[Task brief] Could you reproduce the lines below from the one with "Move output file up with arrow icon" through the one with "Select the WSFCSapinst"? Keep both ends and add nothing.

═════ Material provided

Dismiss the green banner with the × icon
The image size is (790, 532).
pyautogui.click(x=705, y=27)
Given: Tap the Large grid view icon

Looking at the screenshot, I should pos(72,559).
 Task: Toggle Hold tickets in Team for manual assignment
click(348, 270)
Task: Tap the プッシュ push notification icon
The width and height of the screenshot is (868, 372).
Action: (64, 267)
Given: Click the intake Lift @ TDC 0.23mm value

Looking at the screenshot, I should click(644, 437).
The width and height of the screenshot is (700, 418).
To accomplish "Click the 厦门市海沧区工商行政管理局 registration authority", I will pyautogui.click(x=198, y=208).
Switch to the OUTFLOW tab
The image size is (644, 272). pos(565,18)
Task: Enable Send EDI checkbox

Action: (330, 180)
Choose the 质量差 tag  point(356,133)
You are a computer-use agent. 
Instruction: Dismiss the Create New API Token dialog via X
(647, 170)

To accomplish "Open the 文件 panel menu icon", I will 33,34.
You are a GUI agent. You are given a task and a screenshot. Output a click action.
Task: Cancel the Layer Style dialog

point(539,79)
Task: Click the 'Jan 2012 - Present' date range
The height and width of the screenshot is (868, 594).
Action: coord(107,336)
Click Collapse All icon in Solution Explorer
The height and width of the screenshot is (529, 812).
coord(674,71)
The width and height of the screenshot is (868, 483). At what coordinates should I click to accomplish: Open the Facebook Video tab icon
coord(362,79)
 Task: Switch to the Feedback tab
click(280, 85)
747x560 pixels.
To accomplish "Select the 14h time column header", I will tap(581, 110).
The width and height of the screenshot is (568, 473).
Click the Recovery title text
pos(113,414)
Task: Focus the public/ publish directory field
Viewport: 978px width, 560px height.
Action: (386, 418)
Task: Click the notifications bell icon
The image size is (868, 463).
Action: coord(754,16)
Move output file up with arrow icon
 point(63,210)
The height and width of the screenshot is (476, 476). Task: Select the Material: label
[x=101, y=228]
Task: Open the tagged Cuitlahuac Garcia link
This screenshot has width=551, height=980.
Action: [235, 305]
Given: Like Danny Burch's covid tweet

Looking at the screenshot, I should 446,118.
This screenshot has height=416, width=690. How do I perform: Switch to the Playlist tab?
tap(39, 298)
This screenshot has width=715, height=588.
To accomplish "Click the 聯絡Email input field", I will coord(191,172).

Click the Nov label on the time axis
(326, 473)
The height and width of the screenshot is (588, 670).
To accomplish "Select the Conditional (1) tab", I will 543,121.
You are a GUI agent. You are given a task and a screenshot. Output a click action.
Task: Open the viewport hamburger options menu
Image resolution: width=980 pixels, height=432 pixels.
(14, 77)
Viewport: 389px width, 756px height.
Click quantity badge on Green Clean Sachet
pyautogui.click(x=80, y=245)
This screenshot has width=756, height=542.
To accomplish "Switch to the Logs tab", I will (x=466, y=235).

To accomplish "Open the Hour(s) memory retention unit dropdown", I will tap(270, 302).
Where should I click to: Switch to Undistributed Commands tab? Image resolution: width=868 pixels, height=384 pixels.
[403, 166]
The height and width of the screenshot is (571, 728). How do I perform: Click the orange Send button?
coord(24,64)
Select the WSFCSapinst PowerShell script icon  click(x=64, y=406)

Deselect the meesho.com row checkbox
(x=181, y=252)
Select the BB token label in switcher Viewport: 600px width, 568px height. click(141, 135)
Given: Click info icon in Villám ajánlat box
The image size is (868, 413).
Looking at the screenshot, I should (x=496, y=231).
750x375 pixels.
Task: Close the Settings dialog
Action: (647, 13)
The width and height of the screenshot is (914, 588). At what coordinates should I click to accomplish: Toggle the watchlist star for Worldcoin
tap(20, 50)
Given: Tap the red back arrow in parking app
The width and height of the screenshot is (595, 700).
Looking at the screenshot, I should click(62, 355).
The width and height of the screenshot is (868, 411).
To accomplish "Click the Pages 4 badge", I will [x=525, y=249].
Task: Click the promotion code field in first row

══════════

[Output for this task]
Move output file up with arrow icon
 point(63,210)
The height and width of the screenshot is (476, 476). Task: Select the Material: label
[x=101, y=228]
Task: Open the tagged Cuitlahuac Garcia link
This screenshot has width=551, height=980.
Action: [235, 305]
Given: Like Danny Burch's covid tweet

Looking at the screenshot, I should 446,118.
This screenshot has height=416, width=690. How do I perform: Switch to the Playlist tab?
tap(39, 298)
This screenshot has width=715, height=588.
To accomplish "Click the 聯絡Email input field", I will coord(191,172).

Click the Nov label on the time axis
(326, 473)
The height and width of the screenshot is (588, 670).
To accomplish "Select the Conditional (1) tab", I will 543,121.
You are a GUI agent. You are given a task and a screenshot. Output a click action.
Task: Open the viewport hamburger options menu
Image resolution: width=980 pixels, height=432 pixels.
(14, 77)
Viewport: 389px width, 756px height.
Click quantity badge on Green Clean Sachet
pyautogui.click(x=80, y=245)
This screenshot has width=756, height=542.
To accomplish "Switch to the Logs tab", I will (x=466, y=235).

To accomplish "Open the Hour(s) memory retention unit dropdown", I will tap(270, 302).
Where should I click to: Switch to Undistributed Commands tab? Image resolution: width=868 pixels, height=384 pixels.
[403, 166]
The height and width of the screenshot is (571, 728). How do I perform: Click the orange Send button?
coord(24,64)
Select the WSFCSapinst PowerShell script icon  click(x=64, y=406)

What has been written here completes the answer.